Fraksi PKS dalam pandangannya menyampaikan beberapa hal, diantaranya, pajak dan retribusi di daerah haruslah memuat unsur keseimbangan, pembayaran pajak dan retribusi oleh masyarakat hendaknya sesuai dengan pelayanan yang diberikan.
“Juga perlunya ditambahkan pertimbangan yuridis dalam Ranperda tentang Pajak dan Retribusi Daerah Peraturan Pemerintah Nomor 10 Tahun 2021 tentang Pajak Daerah dan Retribusi Daerah Dalam Rangka Mendukung Kemudahan Berusaha dan Layanan Daerah sebagai acuan dalam membuat Rancangan Peraturan Daerah ini,” katanya.
Dalam hal melakukan pemunutan pajak terdapat prinsip-prinsip umum yang harus diperhatikan antara lain: Prinsip Kecukupan dan elastisitas, Prinsip Keadilan, Prinsip Kemanfaatan, Prinsip Kemampuan Administratif, dan Prinsip Distorsi terhadap perekonomian. Prinsip-Prinsip ini perlu dimasukan dalam rancangan pertauran daerah ini.
“Bahwa Fraksi PKS mengapresiasi pemerintah daerah terhitung 5 tahun terakhir bahwa porsi realisasi pajak daerah terhadap realisasi pendapatan asli daerah meningkat dari tahun ketahun. Meningkatnya pendapatan pajak daerah ini juga akan berakibat dengan meningkatnya peran pajak terhadap pembangunan dan pelayanan masyarakat,” tuturnya.
Fraksi Partai Golkar dalam kesmepatan itu menuturkan, Ranperda Pajak Daerah dan Retribusi Daerah yang diajukan oleh Sdr.Gubernur ke DPRD belum berpedoman kepada Peraturan Pemerintah sebagai tindak lanjut dari UU No.1 tahun 2022 tentang Hubungan Keuangan Pusat dan Daerah.

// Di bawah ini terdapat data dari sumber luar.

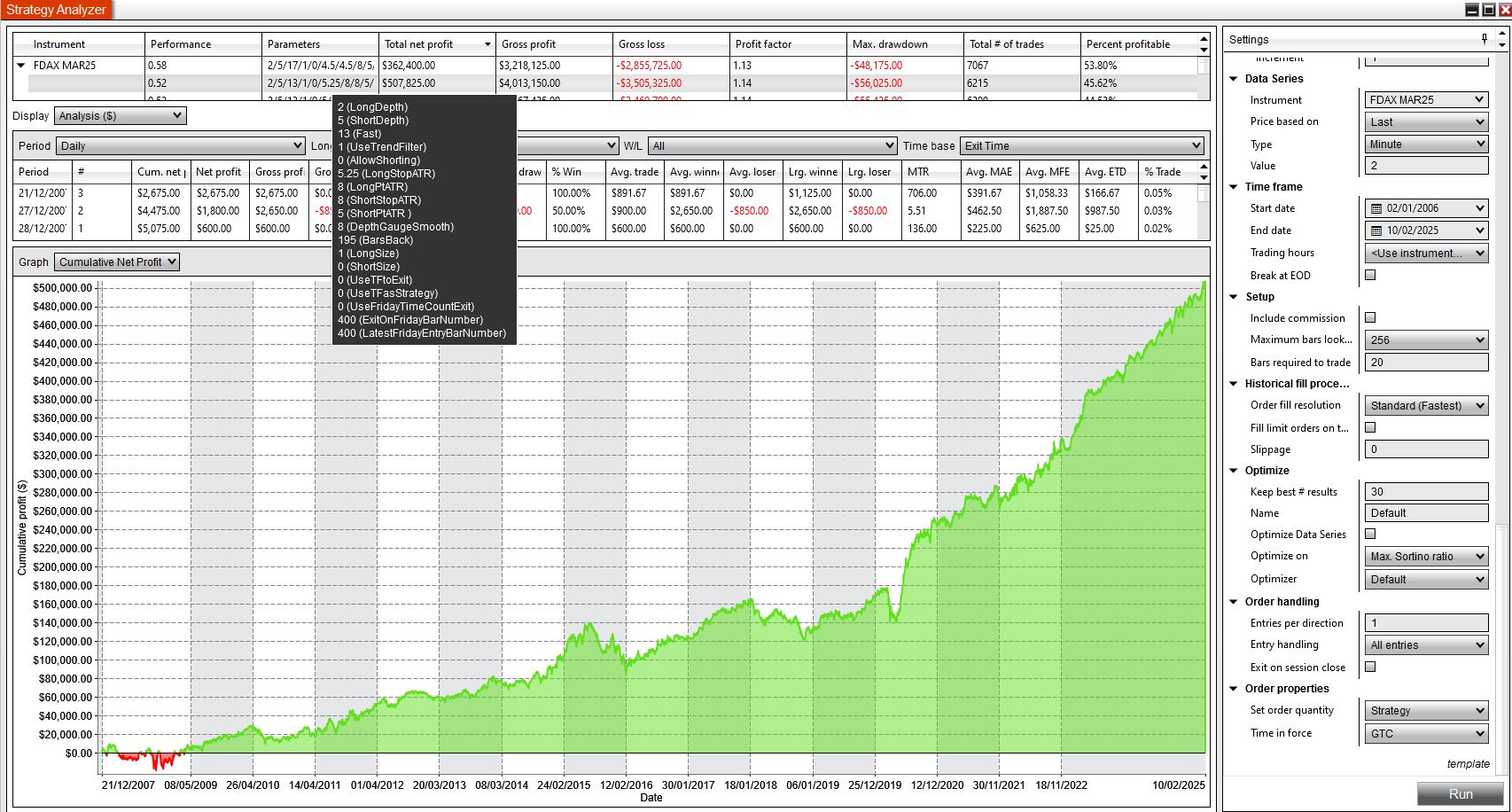Click the template link
This screenshot has width=1512, height=812.
[x=1468, y=763]
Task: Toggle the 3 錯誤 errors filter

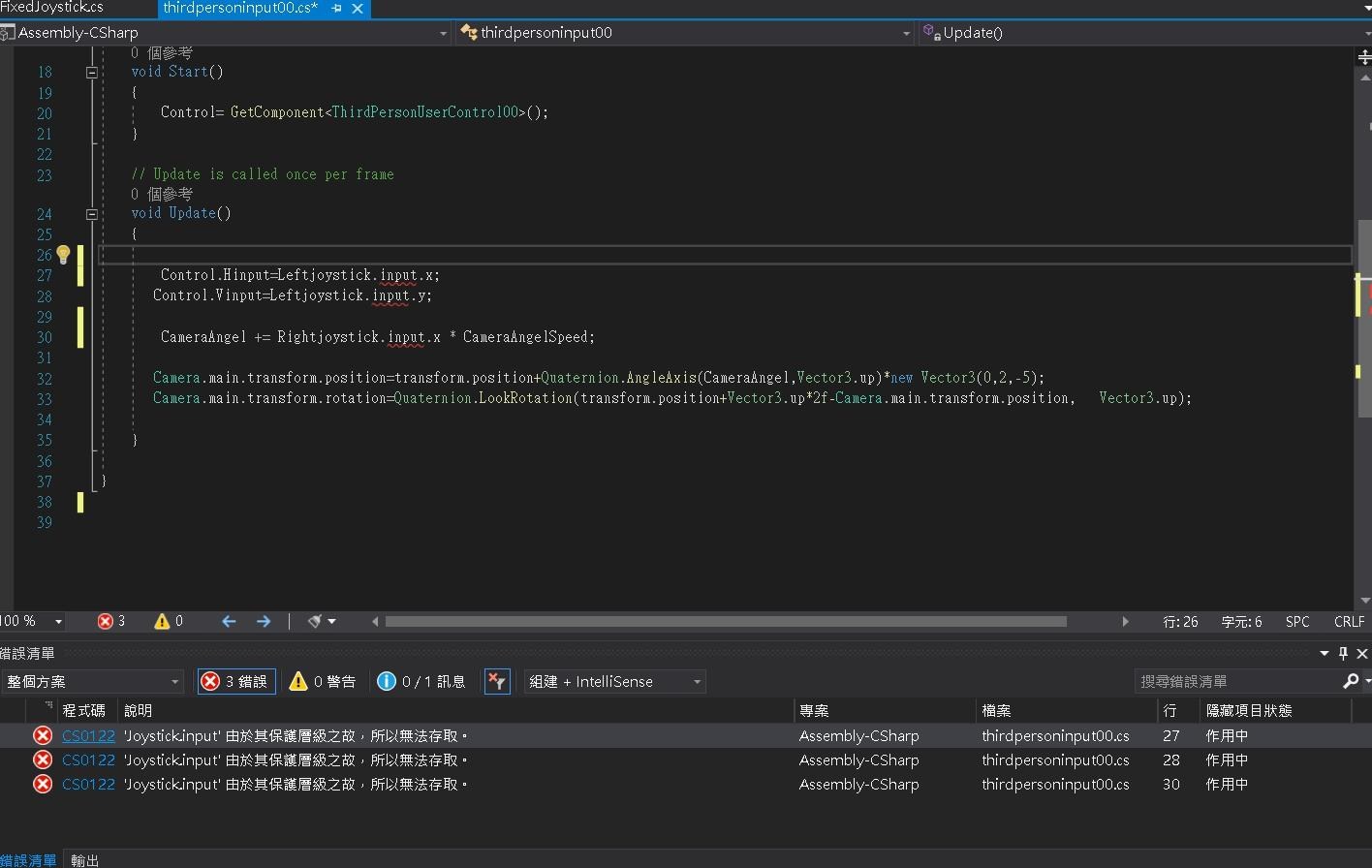Action: [235, 681]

“Hal ini disebabkan karena memang Peraturan Pemerintah sebagai turunan dari UU No.1 tahun 2022 belum keluar. Oleh sebab itu pada kesempatan ini kami mempertanyakan ketika Perda tentang Pajak Daerah dan Retribusi Daerah ini nantinya kita sahkan setelah itu keluar Peraturan Pemerintah sebagai turunan dari UU No.1 tahun 2022 ,dimana seandainya Perda yang kita sahkan bersama tersebut bertentangan dengan Peraturan Pemerintah yang baru keluar tentu kita akan melakukan Revisi terhadap Perda yang kita sahkan bersama tersebut. Kalau hal ini terjadi tentu akan terjadi biaya tingi (un eficiency) karena kita akan melakukan pembahasan lagi untuk melakukan revisi. Untuk itu apakah tidak sebaiknya kita tunggu saja Peraturan Pemerintahnya keluar baru kita lakukan pembahasan Ranperda Pajak daerah dan Retribusi Daerah ini,” paparnya.

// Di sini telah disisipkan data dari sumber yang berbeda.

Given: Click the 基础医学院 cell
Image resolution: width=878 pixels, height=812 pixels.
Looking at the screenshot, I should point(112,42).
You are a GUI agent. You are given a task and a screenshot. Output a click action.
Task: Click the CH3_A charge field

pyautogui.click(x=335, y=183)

Fraksi PPP-Nasdem dalam sambutannya mengatakan, dengan terbitnya peraturan perundang-undangan yang baru, yaitu Undang-Undang Nomor 1 Tahun 2022 dan PP Nomor 10 Tahun 2021 yang merupakan rujukan utama materi Rancangan Perda Pajak Daerah dan Retribusi Daerah memberikan mandat kepada pemerintah daerah untuk mengubah Perda Pajak Daerah dan Retribusi Daerah yang berlaku saat ini.

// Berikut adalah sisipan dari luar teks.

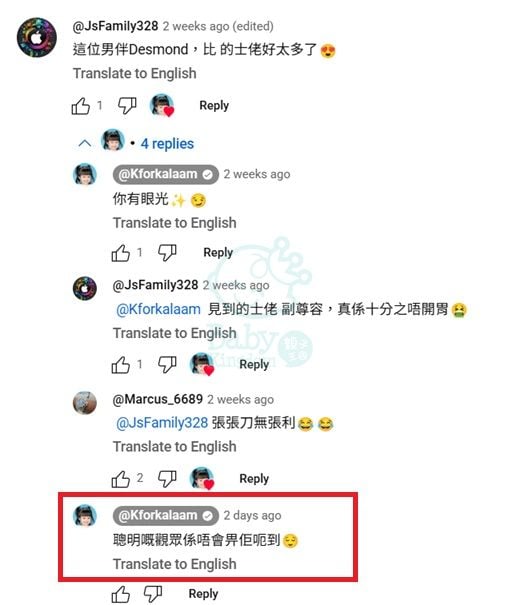Reply to the top @JsFamily328 comment
The height and width of the screenshot is (605, 520).
click(214, 105)
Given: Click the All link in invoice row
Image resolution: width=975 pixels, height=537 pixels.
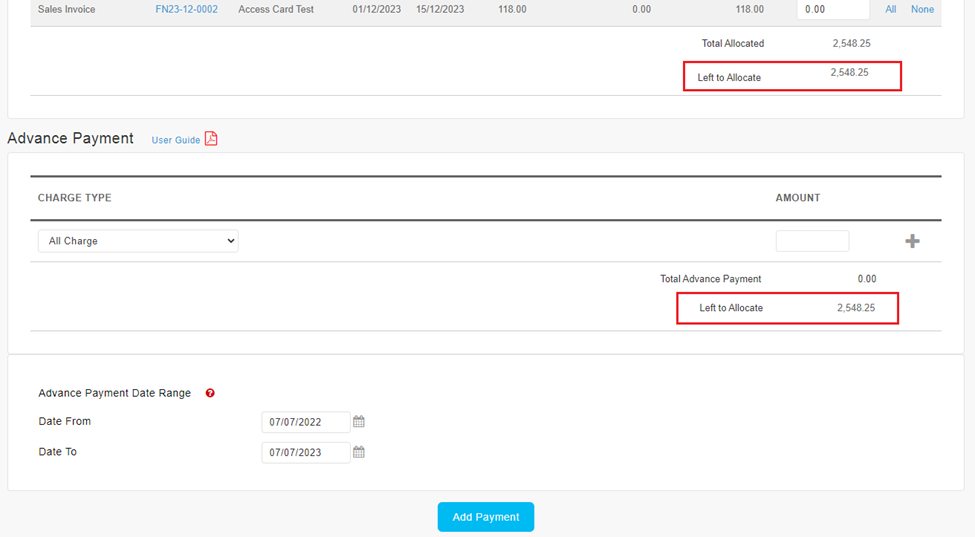Looking at the screenshot, I should point(890,9).
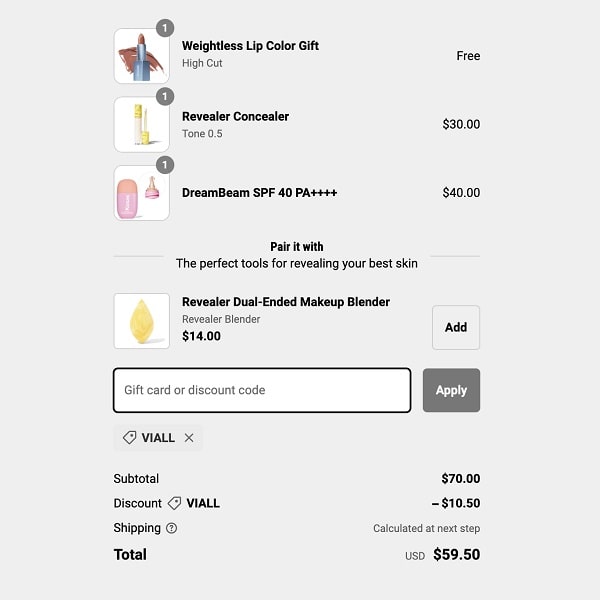View the DreamBeam SPF 40 thumbnail

tap(141, 193)
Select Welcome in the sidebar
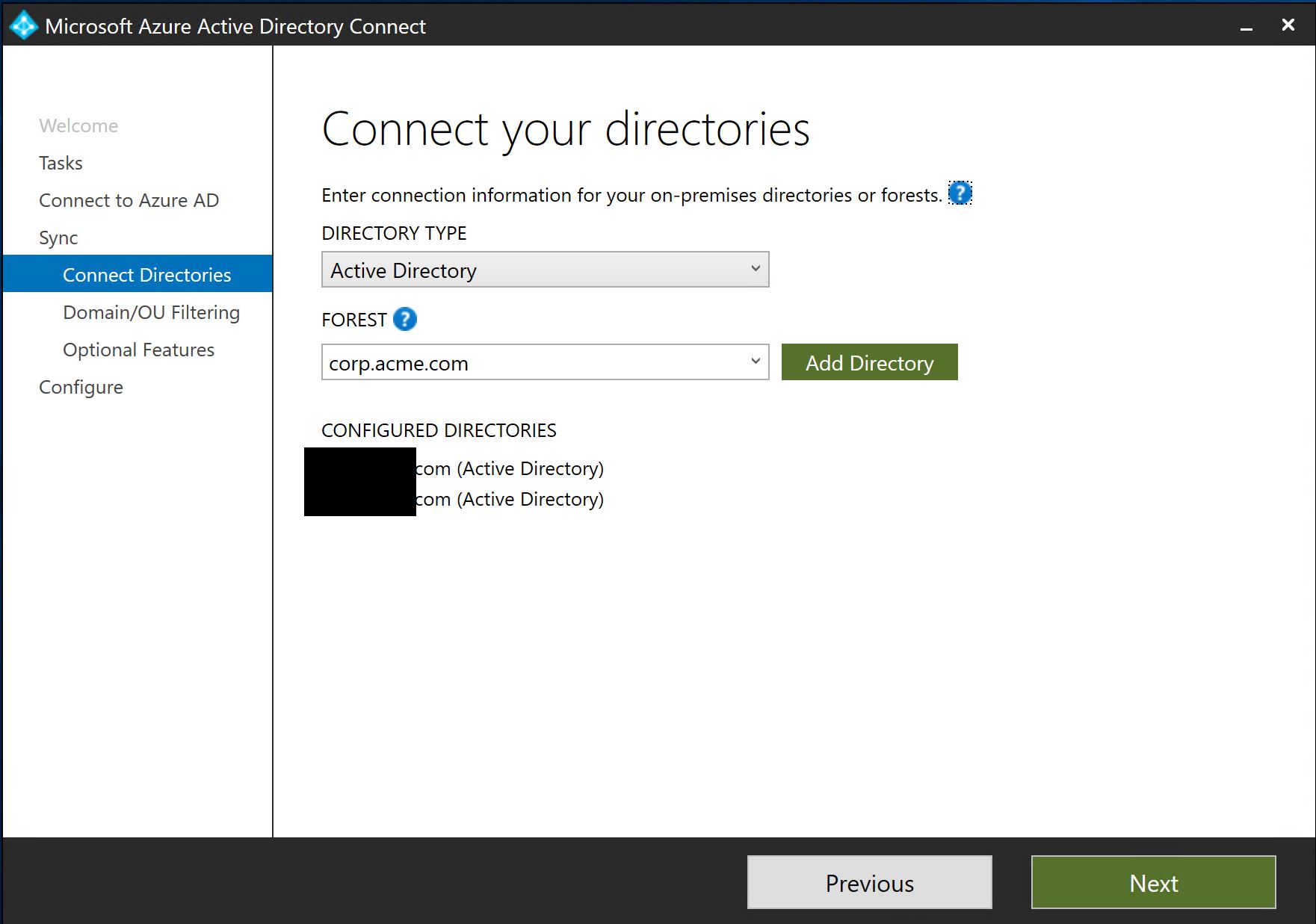1316x924 pixels. [78, 125]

“Mengenai hal ini Fraksi PPP-NasDem berharap Ranperda tentang Pajak Daerah dan Retribusi Daerah dapat segera dilakukan pembahasannya dan dijadikan Perda dalam waktu sesegera mungkin,” jelasnya.
Fraksi PAN dalam pendapatnya memberikan beberapa pertimbangan, yakni di dalam UU No 1 Tahun 2022 tentang Hubungan Keuangan Antara Pemerintah Pusat dan Daerah pada pasal 94 mengamanatkan bahwa โPemerindah Daerah perlu menyusun satu perda untuk semua pajak daerah dan retribusi daerah yang akan berlaku paling lambat tanggal 5 Januari 2024โ, kecuali untuk Pajak PKB, BBNKB, PAB dan PBBKB yang efektif berlaku pada tahun 2025.
“Ini tentu sesuatu yang sangat merisaukan kita, karena waktu yang tersisa dari sekarang tidak lebih dari 7 Bulan lagi, mulai dari proses pembahasan, kemendagri, harmonisasi, sosialisasi dan pelaksanaan dari ranperda ini. Cukup disayangkan draft Ranperda ini baru diserahkan ke DPRD untuk dibahas secara bersama, ini membuktikan bahwa Pemprov kurang serius mengelola pemerintahan terutama dalam menyusun prioritas pembangunan produk2 hukum daerah,” jelasnya.